I have some confusion about the #define thing in Arduino. Normally I use #define to select the pin I want to use. But here the code has lines like

#define LTC_CS 2
#define LTC_MISO 4
#define LTC_SCK 5

But on the Arduino Uno I connect pins 10, 12, and 13 respectively? What does it mean? Why do I not connect pins 2, 4, and 5? LTC 2400 You can check the connection from the figure. Please help I am stuck. I can not connect it to Arduino Leonardo. When I connect it to pins 10, 12, and 13, it is not working properly.

Was it helpful?

Solution

If you include the comments from the code you linked, it actually explains exactly what those #defines are doing.

#define LTC_CS 2         // LTC2400 Chip Select Pin  on Portb 2
#define LTC_MISO  4      // LTC2400 SDO Select Pin  on Portb 4
#define LTC_SCK  5       // LTC2400 SCK Select Pin  on Portb 5

This seems to explain that the physical IO pin corresponding to IO port B pin 2 of the Arduino shall connect to the CS (Chip Select) pin on the LTC2400, and similarly the other two pins connect to other named pins on the LTC2400.

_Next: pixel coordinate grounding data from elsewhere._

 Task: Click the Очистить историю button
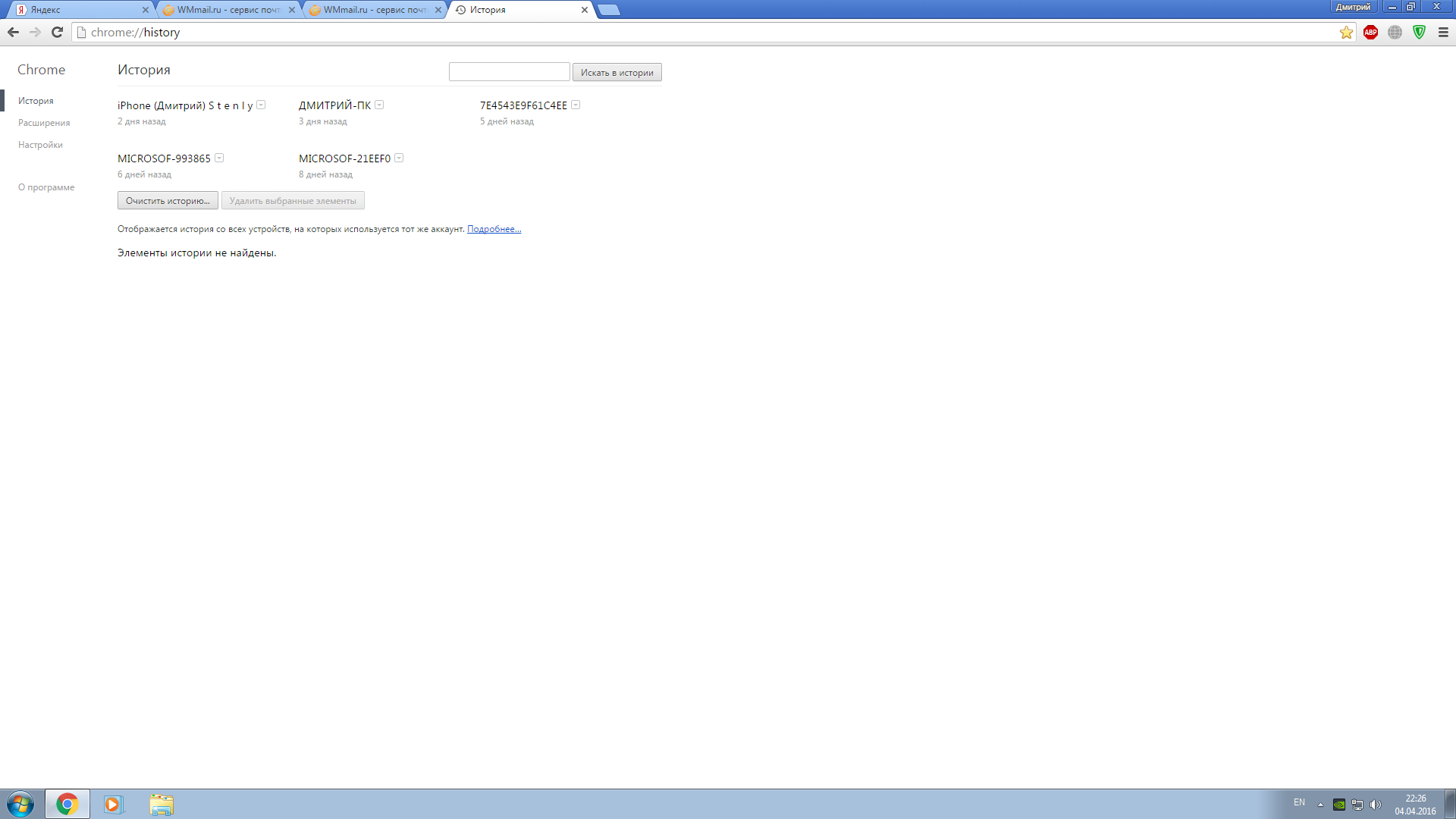[x=168, y=201]
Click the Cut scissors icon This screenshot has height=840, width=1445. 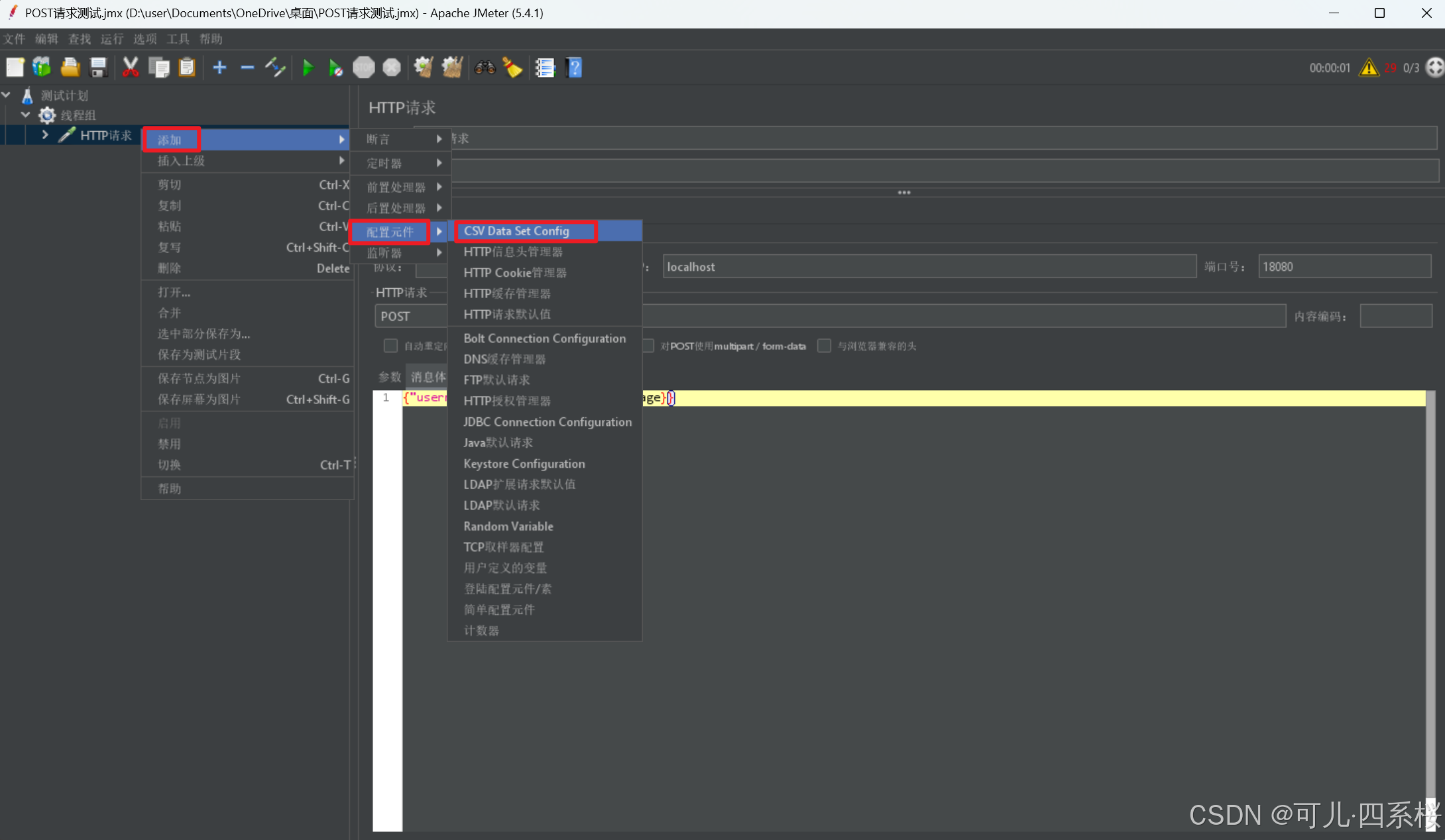tap(130, 68)
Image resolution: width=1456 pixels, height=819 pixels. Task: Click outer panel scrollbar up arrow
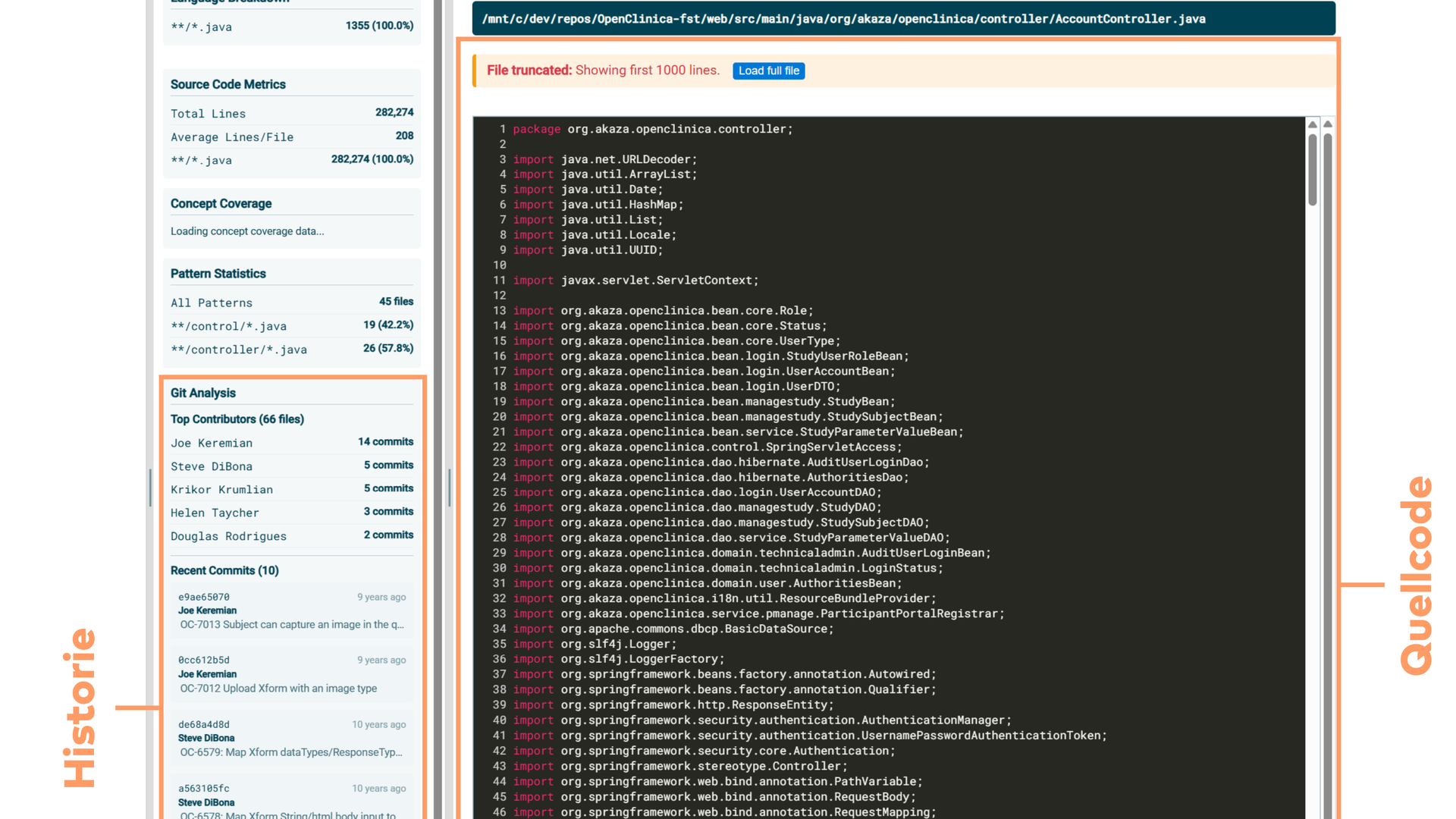[x=1328, y=124]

The reason these numbers are different from the actual physical pin numbers is that they don't refer to the pin number, they refer to the position of the bit that controls the pin in the PORTB register. sbi(PORTB,LTC_CS) means "Set the 2nd bit of the PORTB register to 1" and will raise the pin to logic high.

#define itself is not code that runs on the Arduino; it is a preprocessor directive. What #define is doing here is defining constants. #define LTC_CS 2 means "In this code file, when I write LTC_CS, pretend I wrote 2 instead". Later these macros are used in the code like sbi(PORTB,LTC_CS);. In that function call you could instead write sbi(PORTB,2), and since LTC_CS has been defined with a value of 2, it means the same thing and compiles to the same code.